Wat gevraagd wordt =>
1) Geef bij elke bewering aan of ze klopt met de tekst over het onderzoek naar de vuurwerkramp: (a) Het onderzoek moet vaststellen wie verantwoordelijk was voor de ramp. (b) Bij de ontploffing kwamen 23 mensen om het leven. (c) De opdracht voor het onderzoek kwam van de Kamercommissie voor Justitie en Veiligheid. Antwoord steeds met ja of nee en citeer letterlijk de woorden uit de tekst die de doorslag geven.
2) Druk uit de tekst over het onderzoek naar de vuurwerkramp het stuk af dat begint bij de woorden "De onderzoeksbevindingen van" en stop na "komend voorjaar afgerond.".

Fragment uit bron =>
□ □ □
De Kamercommissie voor Justitie en Veiligheid heeft opdracht voor het onderzoek gegeven aan de UT. De Kamer had in een motie om een onderzoek gevraagd.
De onderzoeksbevindingen van oud-Europarlementariër en klokkenluider Paul van Buitenen worden op verzoek van de Kamer bij het nieuwe onderzoek betrokken. hoogleraar bestuurskunde René Torenvlied, projectleider van het onderzoek, stelt dat een nieuw onderzoek belangrijk is. Volgens hem is er "tot nu toe nog niet systematisch gekeken naar de wijze waarop er door de overheid is geleerd van de ramp". De onderzoekers buigen zich niet over de vraag wie verantwoordelijk was voor de ramp, "maar hoe de Tweede Kamer kan bijdragen aan het bevorderen van leerprocessen binnen de overheid na dergelijke rampen", licht Torenvlied toe op de site van de universiteit.
Het onderzoek wordt naar verwachting komend voorjaar afgerond.
Op 13 mei 2000 ontplofte een opslagruimte met vuurwerk van het bedrijf S.E. Fireworks in de Enschede wijk Roombeek. Daarbij kwamen 23 mensen om het leven, raakten 947 mensen gewond en werden honderden woningen verwoest.
□ □ □
Items over het vinden van woorden en elementen =>
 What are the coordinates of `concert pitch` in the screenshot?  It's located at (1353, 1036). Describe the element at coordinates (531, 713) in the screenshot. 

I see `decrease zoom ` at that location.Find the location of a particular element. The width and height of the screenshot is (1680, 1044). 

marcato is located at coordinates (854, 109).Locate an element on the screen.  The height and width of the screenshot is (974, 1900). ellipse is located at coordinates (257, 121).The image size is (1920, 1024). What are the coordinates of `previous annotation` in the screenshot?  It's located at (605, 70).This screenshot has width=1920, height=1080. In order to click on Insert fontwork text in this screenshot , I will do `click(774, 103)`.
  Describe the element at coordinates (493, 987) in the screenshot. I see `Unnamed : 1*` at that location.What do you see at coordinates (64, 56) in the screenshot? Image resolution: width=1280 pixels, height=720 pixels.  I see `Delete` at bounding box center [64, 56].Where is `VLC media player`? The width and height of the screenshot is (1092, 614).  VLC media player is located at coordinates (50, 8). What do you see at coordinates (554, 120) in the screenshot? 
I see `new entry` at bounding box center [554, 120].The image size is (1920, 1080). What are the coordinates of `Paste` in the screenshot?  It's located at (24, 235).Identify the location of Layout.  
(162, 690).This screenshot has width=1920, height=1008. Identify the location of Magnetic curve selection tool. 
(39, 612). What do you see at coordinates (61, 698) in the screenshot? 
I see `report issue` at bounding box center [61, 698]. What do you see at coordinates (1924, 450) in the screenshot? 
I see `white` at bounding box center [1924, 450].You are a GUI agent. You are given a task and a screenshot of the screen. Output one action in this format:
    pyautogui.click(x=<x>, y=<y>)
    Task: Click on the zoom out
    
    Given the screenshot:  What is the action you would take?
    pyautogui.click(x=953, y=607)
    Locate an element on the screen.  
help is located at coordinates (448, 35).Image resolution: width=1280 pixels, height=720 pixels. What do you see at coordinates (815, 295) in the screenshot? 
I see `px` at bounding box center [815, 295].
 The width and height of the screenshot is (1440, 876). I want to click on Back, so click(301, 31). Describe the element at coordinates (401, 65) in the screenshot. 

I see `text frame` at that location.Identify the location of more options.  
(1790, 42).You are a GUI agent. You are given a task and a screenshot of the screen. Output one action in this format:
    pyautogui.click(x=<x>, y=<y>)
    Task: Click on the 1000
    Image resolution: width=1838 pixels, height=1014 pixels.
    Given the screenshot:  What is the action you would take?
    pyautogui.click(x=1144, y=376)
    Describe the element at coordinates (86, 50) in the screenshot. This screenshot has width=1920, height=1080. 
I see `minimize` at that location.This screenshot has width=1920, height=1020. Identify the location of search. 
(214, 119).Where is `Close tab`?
□ □ □
Oplossingen per opdracht =>
1)
(a) Nee: "De onderzoekers buigen zich niet over de vraag wie verantwoordelijk was voor de ramp"
(b) Ja: "Daarbij kwamen 23 mensen om het leven"
(c) Ja: "De Kamercommissie voor Justitie en Veiligheid heeft opdracht voor het onderzoek gegeven aan de UT."

2)
De onderzoeksbevindingen van oud-Europarlementariër en klokkenluider Paul van Buitenen worden op verzoek van de Kamer bij het nieuwe onderzoek betrokken. hoogleraar bestuurskunde René Torenvlied, projectleider van het onderzoek, stelt dat een nieuw onderzoek belangrijk is. Volgens hem is er "tot nu toe nog niet systematisch gekeken naar de wijze waarop er door de overheid is geleerd van de ramp". De onderzoekers buigen zich niet over de vraag wie verantwoordelijk was voor de ramp, "maar hoe de Tweede Kamer kan bijdragen aan het bevorderen van leerprocessen binnen de overheid na dergelijke rampen", licht Torenvlied toe op de site van de universiteit.
Het onderzoek wordt naar verwachting komend voorjaar afgerond.